> _Data for the task_

• • •

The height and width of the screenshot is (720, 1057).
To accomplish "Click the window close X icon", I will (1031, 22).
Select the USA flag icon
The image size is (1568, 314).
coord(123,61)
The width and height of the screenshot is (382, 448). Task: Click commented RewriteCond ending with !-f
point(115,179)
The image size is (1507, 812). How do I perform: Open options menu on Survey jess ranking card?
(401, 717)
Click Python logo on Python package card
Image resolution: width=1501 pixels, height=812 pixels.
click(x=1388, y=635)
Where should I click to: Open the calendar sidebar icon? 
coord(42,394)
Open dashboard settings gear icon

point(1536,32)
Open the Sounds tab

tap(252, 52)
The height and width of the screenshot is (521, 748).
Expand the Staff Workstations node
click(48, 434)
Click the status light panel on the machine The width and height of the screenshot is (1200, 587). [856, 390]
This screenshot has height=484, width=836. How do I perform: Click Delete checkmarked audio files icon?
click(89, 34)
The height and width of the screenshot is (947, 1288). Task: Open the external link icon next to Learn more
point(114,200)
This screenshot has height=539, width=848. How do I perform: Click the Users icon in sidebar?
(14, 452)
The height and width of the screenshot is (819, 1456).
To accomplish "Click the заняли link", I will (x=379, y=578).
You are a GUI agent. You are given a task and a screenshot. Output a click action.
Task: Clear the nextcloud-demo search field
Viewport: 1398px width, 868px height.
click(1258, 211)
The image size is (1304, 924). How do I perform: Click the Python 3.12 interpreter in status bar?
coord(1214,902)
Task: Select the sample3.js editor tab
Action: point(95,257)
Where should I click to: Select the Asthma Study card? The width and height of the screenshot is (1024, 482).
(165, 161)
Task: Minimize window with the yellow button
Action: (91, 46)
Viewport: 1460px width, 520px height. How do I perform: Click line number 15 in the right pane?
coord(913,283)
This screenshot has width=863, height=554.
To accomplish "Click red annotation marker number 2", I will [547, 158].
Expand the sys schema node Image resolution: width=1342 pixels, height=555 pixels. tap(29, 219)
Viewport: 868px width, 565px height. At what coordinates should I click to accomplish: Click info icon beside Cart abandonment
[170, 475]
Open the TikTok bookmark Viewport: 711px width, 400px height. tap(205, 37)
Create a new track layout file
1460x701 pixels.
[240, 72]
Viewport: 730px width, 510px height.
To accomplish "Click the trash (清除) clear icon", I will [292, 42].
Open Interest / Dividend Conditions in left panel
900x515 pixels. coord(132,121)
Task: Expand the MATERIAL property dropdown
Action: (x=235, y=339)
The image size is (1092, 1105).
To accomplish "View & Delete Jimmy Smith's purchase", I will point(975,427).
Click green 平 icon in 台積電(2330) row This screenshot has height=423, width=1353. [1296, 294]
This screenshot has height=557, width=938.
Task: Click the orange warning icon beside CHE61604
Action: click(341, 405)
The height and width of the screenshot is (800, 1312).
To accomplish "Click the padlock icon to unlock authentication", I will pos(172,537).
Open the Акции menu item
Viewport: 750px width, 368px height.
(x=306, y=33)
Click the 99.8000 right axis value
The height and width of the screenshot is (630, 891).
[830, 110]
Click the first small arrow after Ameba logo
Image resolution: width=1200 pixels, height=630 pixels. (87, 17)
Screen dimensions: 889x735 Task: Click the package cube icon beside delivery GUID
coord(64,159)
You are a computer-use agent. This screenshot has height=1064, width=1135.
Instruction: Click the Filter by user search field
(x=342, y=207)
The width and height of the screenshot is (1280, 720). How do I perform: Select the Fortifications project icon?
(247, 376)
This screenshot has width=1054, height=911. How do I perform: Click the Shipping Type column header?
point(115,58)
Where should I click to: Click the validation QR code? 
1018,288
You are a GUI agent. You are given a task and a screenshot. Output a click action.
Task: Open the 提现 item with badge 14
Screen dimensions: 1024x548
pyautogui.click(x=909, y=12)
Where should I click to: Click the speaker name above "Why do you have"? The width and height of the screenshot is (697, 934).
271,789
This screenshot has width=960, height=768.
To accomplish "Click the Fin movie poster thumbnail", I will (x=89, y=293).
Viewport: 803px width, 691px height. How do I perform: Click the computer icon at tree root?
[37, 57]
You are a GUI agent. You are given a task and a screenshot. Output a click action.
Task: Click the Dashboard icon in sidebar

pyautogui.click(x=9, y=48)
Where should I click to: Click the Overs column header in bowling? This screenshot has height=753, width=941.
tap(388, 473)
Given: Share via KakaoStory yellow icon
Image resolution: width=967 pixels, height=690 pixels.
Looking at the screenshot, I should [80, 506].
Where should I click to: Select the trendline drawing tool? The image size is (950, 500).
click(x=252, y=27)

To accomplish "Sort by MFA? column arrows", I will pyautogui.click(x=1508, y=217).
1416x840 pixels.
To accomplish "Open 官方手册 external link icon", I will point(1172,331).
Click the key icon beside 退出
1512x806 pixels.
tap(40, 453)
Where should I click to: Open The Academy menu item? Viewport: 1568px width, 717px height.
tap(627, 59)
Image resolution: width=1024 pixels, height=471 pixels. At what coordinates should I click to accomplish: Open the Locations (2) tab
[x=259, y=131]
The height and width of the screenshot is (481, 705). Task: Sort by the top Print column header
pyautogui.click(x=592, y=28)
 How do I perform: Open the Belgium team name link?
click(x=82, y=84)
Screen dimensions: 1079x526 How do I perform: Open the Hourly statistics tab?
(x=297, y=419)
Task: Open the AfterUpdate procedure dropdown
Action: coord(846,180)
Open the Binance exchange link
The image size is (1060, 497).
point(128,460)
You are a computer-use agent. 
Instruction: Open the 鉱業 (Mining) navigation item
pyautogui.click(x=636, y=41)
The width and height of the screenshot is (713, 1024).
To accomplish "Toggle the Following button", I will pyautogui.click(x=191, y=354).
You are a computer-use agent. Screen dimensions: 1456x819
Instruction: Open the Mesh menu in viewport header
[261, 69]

• • •

> _Problem statement_
Reproduce every item above word for word, without changing anything.

> _Response to this task_
The height and width of the screenshot is (720, 1057).
To accomplish "Click the window close X icon", I will (1031, 22).
Select the USA flag icon
The image size is (1568, 314).
coord(123,61)
The width and height of the screenshot is (382, 448). Task: Click commented RewriteCond ending with !-f
point(115,179)
The image size is (1507, 812). How do I perform: Open options menu on Survey jess ranking card?
(401, 717)
Click Python logo on Python package card
Image resolution: width=1501 pixels, height=812 pixels.
click(x=1388, y=635)
Where should I click to: Open the calendar sidebar icon? 
coord(42,394)
Open dashboard settings gear icon

point(1536,32)
Open the Sounds tab

tap(252, 52)
The height and width of the screenshot is (521, 748).
Expand the Staff Workstations node
click(48, 434)
Click the status light panel on the machine The width and height of the screenshot is (1200, 587). [856, 390]
This screenshot has height=484, width=836. How do I perform: Click Delete checkmarked audio files icon?
click(89, 34)
The height and width of the screenshot is (947, 1288). Task: Open the external link icon next to Learn more
point(114,200)
This screenshot has height=539, width=848. How do I perform: Click the Users icon in sidebar?
(14, 452)
The height and width of the screenshot is (819, 1456).
To accomplish "Click the заняли link", I will (x=379, y=578).
You are a GUI agent. You are given a task and a screenshot. Output a click action.
Task: Clear the nextcloud-demo search field
Viewport: 1398px width, 868px height.
click(1258, 211)
The image size is (1304, 924). How do I perform: Click the Python 3.12 interpreter in status bar?
coord(1214,902)
Task: Select the sample3.js editor tab
Action: point(95,257)
Where should I click to: Select the Asthma Study card? The width and height of the screenshot is (1024, 482).
(165, 161)
Task: Minimize window with the yellow button
Action: (91, 46)
Viewport: 1460px width, 520px height. How do I perform: Click line number 15 in the right pane?
coord(913,283)
This screenshot has width=863, height=554.
To accomplish "Click red annotation marker number 2", I will [547, 158].
Expand the sys schema node Image resolution: width=1342 pixels, height=555 pixels. tap(29, 219)
Viewport: 868px width, 565px height. At what coordinates should I click to accomplish: Click info icon beside Cart abandonment
[170, 475]
Open the TikTok bookmark Viewport: 711px width, 400px height. tap(205, 37)
Create a new track layout file
1460x701 pixels.
[240, 72]
Viewport: 730px width, 510px height.
To accomplish "Click the trash (清除) clear icon", I will [292, 42].
Open Interest / Dividend Conditions in left panel
900x515 pixels. coord(132,121)
Task: Expand the MATERIAL property dropdown
Action: (x=235, y=339)
The image size is (1092, 1105).
To accomplish "View & Delete Jimmy Smith's purchase", I will point(975,427).
Click green 平 icon in 台積電(2330) row This screenshot has height=423, width=1353. [1296, 294]
This screenshot has height=557, width=938.
Task: Click the orange warning icon beside CHE61604
Action: click(341, 405)
The height and width of the screenshot is (800, 1312).
To accomplish "Click the padlock icon to unlock authentication", I will pos(172,537).
Open the Акции menu item
Viewport: 750px width, 368px height.
(x=306, y=33)
Click the 99.8000 right axis value
The height and width of the screenshot is (630, 891).
[830, 110]
Click the first small arrow after Ameba logo
Image resolution: width=1200 pixels, height=630 pixels. (87, 17)
Screen dimensions: 889x735 Task: Click the package cube icon beside delivery GUID
coord(64,159)
You are a computer-use agent. This screenshot has height=1064, width=1135.
Instruction: Click the Filter by user search field
(x=342, y=207)
The width and height of the screenshot is (1280, 720). How do I perform: Select the Fortifications project icon?
(247, 376)
This screenshot has width=1054, height=911. How do I perform: Click the Shipping Type column header?
point(115,58)
Where should I click to: Click the validation QR code? 
1018,288
You are a GUI agent. You are given a task and a screenshot. Output a click action.
Task: Open the 提现 item with badge 14
Screen dimensions: 1024x548
pyautogui.click(x=909, y=12)
Where should I click to: Click the speaker name above "Why do you have"? The width and height of the screenshot is (697, 934).
271,789
This screenshot has width=960, height=768.
To accomplish "Click the Fin movie poster thumbnail", I will (x=89, y=293).
Viewport: 803px width, 691px height. How do I perform: Click the computer icon at tree root?
[37, 57]
You are a GUI agent. You are given a task and a screenshot. Output a click action.
Task: Click the Dashboard icon in sidebar

pyautogui.click(x=9, y=48)
Where should I click to: Click the Overs column header in bowling? This screenshot has height=753, width=941.
tap(388, 473)
Given: Share via KakaoStory yellow icon
Image resolution: width=967 pixels, height=690 pixels.
Looking at the screenshot, I should [80, 506].
Where should I click to: Select the trendline drawing tool? The image size is (950, 500).
click(x=252, y=27)

To accomplish "Sort by MFA? column arrows", I will pyautogui.click(x=1508, y=217).
1416x840 pixels.
To accomplish "Open 官方手册 external link icon", I will point(1172,331).
Click the key icon beside 退出
1512x806 pixels.
tap(40, 453)
Where should I click to: Open The Academy menu item? Viewport: 1568px width, 717px height.
tap(627, 59)
Image resolution: width=1024 pixels, height=471 pixels. At what coordinates should I click to accomplish: Open the Locations (2) tab
[x=259, y=131]
The height and width of the screenshot is (481, 705). Task: Sort by the top Print column header
pyautogui.click(x=592, y=28)
 How do I perform: Open the Belgium team name link?
click(x=82, y=84)
Screen dimensions: 1079x526 How do I perform: Open the Hourly statistics tab?
(x=297, y=419)
Task: Open the AfterUpdate procedure dropdown
Action: coord(846,180)
Open the Binance exchange link
The image size is (1060, 497).
point(128,460)
You are a computer-use agent. 
Instruction: Open the 鉱業 (Mining) navigation item
pyautogui.click(x=636, y=41)
The width and height of the screenshot is (713, 1024).
To accomplish "Toggle the Following button", I will pyautogui.click(x=191, y=354).
You are a computer-use agent. Screen dimensions: 1456x819
Instruction: Open the Mesh menu in viewport header
[261, 69]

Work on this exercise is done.